• [Work task] All of the data must be printed exactly; please include every line.

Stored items
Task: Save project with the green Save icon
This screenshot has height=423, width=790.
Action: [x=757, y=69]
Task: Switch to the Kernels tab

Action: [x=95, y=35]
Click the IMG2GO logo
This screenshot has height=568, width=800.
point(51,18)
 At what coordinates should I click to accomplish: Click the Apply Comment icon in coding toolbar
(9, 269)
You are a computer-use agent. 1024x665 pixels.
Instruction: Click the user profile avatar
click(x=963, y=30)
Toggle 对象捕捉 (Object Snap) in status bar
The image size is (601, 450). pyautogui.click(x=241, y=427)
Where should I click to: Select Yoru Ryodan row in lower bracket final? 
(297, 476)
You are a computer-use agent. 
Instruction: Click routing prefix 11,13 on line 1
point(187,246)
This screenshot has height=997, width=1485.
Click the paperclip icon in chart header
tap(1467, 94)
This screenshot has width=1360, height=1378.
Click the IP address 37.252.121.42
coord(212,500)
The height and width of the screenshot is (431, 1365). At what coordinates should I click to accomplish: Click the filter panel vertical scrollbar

• [Task solution]
Task: Save project with the green Save icon
This screenshot has height=423, width=790.
Action: [x=757, y=69]
Task: Switch to the Kernels tab

Action: [x=95, y=35]
Click the IMG2GO logo
This screenshot has height=568, width=800.
point(51,18)
 At what coordinates should I click to accomplish: Click the Apply Comment icon in coding toolbar
(9, 269)
You are a computer-use agent. 1024x665 pixels.
Instruction: Click the user profile avatar
click(x=963, y=30)
Toggle 对象捕捉 (Object Snap) in status bar
The image size is (601, 450). pyautogui.click(x=241, y=427)
Where should I click to: Select Yoru Ryodan row in lower bracket final? 
(297, 476)
You are a computer-use agent. 
Instruction: Click routing prefix 11,13 on line 1
point(187,246)
This screenshot has height=997, width=1485.
Click the paperclip icon in chart header
tap(1467, 94)
This screenshot has width=1360, height=1378.
Click the IP address 37.252.121.42
coord(212,500)
The height and width of the screenshot is (431, 1365). At what coordinates should I click to accomplish: Click the filter panel vertical scrollbar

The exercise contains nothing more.